All of which reminded me of a poem I wrote a long, long time ago…

flowers and branches

it started on the worst kind of day, the kind of day when your boots pinch and your head aches and there’s an itch on your back just where you can’t reach it. I had no one to scratch it. he was there and I was here and it was my own choice so I couldn’t exactly complain but I certainly wasn’t
happy. he had done something, I can’t remember what, to make it worse instead of making it better, and I just hurt. so I asked him to send me flowers. please. he sounded startled but agreed and that was a small victory though bitter too. nine years together and only recently had he decided that it would be acceptable to give me flowers. as long as I didn’t take them the wrong way.
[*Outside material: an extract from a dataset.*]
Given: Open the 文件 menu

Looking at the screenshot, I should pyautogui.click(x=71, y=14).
he had given me flowers twice at that point. firstly: when I was terribly sick, at the instigation of our old lover who was visiting town. she chose them, orange mums. secondly: when we were buying groceries at the small gourmet store and I asked him to buy me some flowers. he agreed. I chose them, yellow daffodils. he did pay both times, so technically they were from him. more importantly, he agreed they were
from him. baby steps.

these flowers that I asked to be sent to me were another baby step. he agreed. casually, and I wasn’t sure that he would remember. when days went by with no sign of them I assumed that he had forgotten. he didn’t often forget things but sometimes he forgot quite important things. then
a message on my machine said that they had tried to deliver flowers but I hadn’t been home. then there were three days of missed messages and missed delivery attempts and after three days of this the flowers, all the
flowers, started to feel like they were maybe more trouble than they were worth. he was apologetic on the phone, though he really had no control over the situation.
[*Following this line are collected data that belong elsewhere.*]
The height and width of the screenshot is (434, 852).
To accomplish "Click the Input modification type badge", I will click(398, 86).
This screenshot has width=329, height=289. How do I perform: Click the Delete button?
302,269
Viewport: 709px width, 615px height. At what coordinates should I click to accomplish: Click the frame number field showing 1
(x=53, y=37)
finally they arrived, only two days before I was leaving town, and so there was little time to enjoy them. lilies, little red berries, tall elegant dry branches. they were rather impressive, actually, and he had chosen them himself, or at least something like them. the web page warned him that they did not guarantee the same flowers would be delivered. I determined to enjoy them, despite everything, and for two days I took very deliberate pleasure in my flowers. then I left. I thought about throwing them out before leaving. one of the lilies was already drooping, and they would be sad and dead by the time I returned three weeks later. I have an unfortunate tendency to see omens in this sort of thing, and expecting to be depressed, it didn’t seem wise to leave them to rot and greet me with
foul scent and mold on my return. but they were still beautiful. I left them in the vase.

one week with him. a few days with an old lover. a little more than a week with my family. a miserable cold. when I took the taxi back from the airport I wanted nothing more than to be home, even though being home meant being alone again. I unlocked the door, turned on the light,
climbed the stairs. and at the top of the stairs, the dining room, and in that room, the dining table, and on that table, the vase of flowers. the lilies had gone dry as dust, and crumbled to the touch; the red berries were dry and hollow. there was no scent. but the tall thin branches had
put out fresh leaves, pale and green and very much alive. once I had cleared away the dust and rubbish, they were lovely.

my first thought was that I should make a poem about these branches, that they were just too good a metaphor to waste. something about not giving up, about how you think something’s dead, but if you just hang in there
and clear away the old rubbish, you may find something beautiful, yadda yadda yadda, you know the routine, squeezed into a few lines, some good clean words, maybe some rhymes. but that was no good, really.

it was simpler than that in the end (though longer, too, unsurprisingly). those branches, those leaves — that is how I am, when I think of him. he is green leaves within me. I live in the heart of winter, and despite everything, he is the spring.